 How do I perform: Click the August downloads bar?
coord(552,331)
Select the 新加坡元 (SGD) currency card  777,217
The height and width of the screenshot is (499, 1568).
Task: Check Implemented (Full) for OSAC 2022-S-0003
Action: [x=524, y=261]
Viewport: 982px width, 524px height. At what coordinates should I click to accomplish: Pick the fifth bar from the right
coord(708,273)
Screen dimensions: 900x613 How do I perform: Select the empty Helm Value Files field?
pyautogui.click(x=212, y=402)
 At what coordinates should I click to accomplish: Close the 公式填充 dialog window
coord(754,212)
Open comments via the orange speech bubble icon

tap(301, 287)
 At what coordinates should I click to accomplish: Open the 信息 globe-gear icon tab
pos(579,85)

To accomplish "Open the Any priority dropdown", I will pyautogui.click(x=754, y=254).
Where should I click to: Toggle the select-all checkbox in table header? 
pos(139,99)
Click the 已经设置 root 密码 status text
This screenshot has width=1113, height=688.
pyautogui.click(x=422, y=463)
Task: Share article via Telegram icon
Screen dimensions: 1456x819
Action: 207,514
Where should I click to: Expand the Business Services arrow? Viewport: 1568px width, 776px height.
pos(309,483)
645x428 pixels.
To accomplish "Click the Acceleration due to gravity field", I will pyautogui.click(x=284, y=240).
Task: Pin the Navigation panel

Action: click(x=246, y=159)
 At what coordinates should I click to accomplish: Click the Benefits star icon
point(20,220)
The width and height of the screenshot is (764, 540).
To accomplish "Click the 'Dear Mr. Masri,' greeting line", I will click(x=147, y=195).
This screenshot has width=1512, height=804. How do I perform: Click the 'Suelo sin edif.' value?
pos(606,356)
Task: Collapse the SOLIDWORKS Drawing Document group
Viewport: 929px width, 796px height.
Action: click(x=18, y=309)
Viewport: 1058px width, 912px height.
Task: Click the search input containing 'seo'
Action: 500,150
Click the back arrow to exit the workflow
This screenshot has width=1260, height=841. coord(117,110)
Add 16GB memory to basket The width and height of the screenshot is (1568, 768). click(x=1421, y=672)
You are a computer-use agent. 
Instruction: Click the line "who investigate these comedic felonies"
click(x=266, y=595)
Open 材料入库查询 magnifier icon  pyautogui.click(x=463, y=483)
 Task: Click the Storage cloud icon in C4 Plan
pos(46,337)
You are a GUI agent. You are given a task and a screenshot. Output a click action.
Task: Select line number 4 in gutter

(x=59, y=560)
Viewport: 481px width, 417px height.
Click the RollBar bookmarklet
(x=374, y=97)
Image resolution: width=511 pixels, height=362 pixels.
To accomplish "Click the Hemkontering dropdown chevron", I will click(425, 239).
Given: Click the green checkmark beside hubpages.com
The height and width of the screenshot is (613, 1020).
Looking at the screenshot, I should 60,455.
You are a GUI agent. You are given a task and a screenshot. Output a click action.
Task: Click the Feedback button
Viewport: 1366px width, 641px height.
· · · · · · ·
**EXERCISE:** Starting at the line with "Click the back arrow to exit the workflow", restate every line word for word through the end of the listing above.

**RESPONSE BOX:**
Click the back arrow to exit the workflow
This screenshot has width=1260, height=841. coord(117,110)
Add 16GB memory to basket The width and height of the screenshot is (1568, 768). click(x=1421, y=672)
You are a computer-use agent. 
Instruction: Click the line "who investigate these comedic felonies"
click(x=266, y=595)
Open 材料入库查询 magnifier icon  pyautogui.click(x=463, y=483)
 Task: Click the Storage cloud icon in C4 Plan
pos(46,337)
You are a GUI agent. You are given a task and a screenshot. Output a click action.
Task: Select line number 4 in gutter

(x=59, y=560)
Viewport: 481px width, 417px height.
Click the RollBar bookmarklet
(x=374, y=97)
Image resolution: width=511 pixels, height=362 pixels.
To accomplish "Click the Hemkontering dropdown chevron", I will click(425, 239).
Given: Click the green checkmark beside hubpages.com
The height and width of the screenshot is (613, 1020).
Looking at the screenshot, I should 60,455.
You are a GUI agent. You are given a task and a screenshot. Output a click action.
Task: Click the Feedback button
Viewport: 1366px width, 641px height.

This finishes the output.